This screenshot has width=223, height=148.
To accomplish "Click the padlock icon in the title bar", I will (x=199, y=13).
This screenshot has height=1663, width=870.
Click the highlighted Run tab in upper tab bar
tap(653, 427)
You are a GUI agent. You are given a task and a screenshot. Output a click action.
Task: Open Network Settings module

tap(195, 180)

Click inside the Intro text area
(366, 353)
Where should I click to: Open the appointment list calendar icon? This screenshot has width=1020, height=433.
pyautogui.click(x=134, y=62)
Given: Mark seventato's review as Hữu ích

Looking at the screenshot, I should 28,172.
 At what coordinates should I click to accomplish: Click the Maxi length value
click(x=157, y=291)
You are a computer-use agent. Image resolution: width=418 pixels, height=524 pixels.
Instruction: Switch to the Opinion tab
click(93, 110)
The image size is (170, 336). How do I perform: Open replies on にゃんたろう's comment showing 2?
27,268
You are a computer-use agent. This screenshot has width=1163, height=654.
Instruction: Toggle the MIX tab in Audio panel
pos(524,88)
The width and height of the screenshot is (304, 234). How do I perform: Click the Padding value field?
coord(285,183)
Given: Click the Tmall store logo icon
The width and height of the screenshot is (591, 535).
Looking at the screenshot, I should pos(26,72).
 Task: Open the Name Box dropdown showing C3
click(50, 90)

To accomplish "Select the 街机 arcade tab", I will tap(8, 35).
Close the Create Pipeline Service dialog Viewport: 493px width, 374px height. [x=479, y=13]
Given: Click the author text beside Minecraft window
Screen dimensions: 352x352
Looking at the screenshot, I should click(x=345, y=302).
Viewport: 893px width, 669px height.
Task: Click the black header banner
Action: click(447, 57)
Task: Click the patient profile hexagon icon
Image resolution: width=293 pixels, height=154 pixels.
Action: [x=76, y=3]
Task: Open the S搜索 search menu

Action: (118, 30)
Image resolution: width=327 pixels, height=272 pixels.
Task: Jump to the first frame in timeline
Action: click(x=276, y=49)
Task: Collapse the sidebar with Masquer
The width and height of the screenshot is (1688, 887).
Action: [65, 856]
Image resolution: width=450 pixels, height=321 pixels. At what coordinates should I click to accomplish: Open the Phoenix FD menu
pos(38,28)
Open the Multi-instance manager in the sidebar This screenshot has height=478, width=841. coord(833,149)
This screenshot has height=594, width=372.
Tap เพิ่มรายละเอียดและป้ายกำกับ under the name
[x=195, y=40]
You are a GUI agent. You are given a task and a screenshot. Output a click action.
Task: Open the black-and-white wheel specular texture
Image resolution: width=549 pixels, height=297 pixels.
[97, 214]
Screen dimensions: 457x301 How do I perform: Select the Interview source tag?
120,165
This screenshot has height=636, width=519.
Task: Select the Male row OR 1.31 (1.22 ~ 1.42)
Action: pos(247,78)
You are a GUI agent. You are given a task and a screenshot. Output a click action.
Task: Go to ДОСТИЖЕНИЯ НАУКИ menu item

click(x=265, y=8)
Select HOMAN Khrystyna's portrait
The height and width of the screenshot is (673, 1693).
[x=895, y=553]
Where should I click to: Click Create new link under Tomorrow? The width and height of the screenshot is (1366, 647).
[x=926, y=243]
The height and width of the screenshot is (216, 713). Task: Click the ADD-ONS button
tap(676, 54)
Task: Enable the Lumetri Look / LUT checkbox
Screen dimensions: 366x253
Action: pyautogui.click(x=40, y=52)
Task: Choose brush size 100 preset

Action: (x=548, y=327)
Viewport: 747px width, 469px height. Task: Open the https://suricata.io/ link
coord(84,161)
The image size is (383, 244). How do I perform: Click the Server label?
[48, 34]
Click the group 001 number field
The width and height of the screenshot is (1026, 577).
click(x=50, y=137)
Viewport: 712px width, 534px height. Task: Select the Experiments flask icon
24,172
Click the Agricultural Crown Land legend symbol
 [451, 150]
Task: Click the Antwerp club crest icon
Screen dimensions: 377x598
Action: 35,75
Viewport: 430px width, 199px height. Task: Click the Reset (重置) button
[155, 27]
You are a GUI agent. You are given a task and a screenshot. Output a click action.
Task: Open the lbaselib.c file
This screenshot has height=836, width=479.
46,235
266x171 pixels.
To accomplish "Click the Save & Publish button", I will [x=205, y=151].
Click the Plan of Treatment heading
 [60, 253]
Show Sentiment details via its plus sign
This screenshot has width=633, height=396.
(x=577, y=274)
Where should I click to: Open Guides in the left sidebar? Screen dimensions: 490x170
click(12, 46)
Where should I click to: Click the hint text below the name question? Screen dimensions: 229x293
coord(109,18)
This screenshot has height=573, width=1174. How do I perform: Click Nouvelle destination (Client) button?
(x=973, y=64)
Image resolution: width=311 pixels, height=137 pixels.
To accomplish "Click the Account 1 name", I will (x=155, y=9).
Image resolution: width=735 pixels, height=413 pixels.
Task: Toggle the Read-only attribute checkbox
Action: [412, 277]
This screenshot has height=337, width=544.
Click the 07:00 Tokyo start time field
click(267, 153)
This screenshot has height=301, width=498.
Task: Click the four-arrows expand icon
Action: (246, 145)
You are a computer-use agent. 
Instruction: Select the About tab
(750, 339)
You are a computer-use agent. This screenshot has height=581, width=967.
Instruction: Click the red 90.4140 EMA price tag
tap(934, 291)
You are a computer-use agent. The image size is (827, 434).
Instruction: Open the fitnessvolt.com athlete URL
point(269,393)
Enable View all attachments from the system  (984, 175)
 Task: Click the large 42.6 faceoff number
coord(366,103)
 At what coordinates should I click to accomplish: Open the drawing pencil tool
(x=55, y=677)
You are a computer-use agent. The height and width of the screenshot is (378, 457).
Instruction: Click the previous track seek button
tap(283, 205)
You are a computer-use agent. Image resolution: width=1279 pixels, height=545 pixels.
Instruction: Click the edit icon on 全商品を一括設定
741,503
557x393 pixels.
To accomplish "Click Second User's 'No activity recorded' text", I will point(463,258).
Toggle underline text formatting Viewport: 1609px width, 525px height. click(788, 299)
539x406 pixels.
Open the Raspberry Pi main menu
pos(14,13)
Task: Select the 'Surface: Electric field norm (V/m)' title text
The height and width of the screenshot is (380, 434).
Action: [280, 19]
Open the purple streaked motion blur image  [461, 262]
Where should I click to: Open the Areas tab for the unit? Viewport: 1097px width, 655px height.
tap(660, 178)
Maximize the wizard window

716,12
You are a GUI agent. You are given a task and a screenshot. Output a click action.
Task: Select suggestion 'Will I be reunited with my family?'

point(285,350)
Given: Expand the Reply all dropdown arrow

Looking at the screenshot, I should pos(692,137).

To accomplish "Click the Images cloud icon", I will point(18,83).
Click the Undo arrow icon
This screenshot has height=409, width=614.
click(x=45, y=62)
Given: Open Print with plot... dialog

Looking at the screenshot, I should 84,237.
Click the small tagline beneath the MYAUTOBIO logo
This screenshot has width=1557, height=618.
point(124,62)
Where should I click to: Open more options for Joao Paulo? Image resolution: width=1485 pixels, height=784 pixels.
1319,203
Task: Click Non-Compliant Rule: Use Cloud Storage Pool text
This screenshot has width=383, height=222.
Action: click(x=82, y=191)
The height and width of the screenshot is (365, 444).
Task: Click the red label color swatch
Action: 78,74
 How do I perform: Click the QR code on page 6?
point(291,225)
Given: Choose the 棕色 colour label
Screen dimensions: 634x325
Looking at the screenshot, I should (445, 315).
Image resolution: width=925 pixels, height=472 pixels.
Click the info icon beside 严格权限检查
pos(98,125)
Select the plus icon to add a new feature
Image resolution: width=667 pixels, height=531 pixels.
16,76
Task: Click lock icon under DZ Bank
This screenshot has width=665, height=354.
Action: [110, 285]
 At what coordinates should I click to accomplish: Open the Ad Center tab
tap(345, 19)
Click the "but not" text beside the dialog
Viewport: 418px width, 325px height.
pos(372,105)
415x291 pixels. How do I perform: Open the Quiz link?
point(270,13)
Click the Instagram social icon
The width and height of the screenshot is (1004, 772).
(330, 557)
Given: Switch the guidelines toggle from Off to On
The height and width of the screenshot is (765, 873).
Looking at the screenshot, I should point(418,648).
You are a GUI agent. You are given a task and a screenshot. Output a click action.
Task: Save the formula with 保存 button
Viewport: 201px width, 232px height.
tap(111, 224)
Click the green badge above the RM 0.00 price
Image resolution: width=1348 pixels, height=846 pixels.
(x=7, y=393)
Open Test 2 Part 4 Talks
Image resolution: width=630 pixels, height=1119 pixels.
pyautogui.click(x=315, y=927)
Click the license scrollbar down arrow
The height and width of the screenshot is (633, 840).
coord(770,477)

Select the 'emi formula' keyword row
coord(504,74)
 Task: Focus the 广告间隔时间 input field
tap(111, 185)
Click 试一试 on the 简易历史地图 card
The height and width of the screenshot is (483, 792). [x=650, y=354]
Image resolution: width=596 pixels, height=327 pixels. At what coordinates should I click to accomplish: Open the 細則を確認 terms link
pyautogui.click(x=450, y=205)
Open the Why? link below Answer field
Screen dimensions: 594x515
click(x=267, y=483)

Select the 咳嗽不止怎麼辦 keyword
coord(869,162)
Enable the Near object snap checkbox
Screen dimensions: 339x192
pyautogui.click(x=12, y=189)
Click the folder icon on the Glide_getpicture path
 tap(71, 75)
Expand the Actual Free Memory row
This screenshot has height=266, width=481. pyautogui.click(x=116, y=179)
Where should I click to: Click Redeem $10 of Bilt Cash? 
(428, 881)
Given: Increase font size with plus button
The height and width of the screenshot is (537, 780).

▶ **Aim of the exercise**
Go through the material above, and wherever a line contains the string "from", return it.

▶ **Exercise output**
Enable View all attachments from the system  (984, 175)
Given: Switch the guidelines toggle from Off to On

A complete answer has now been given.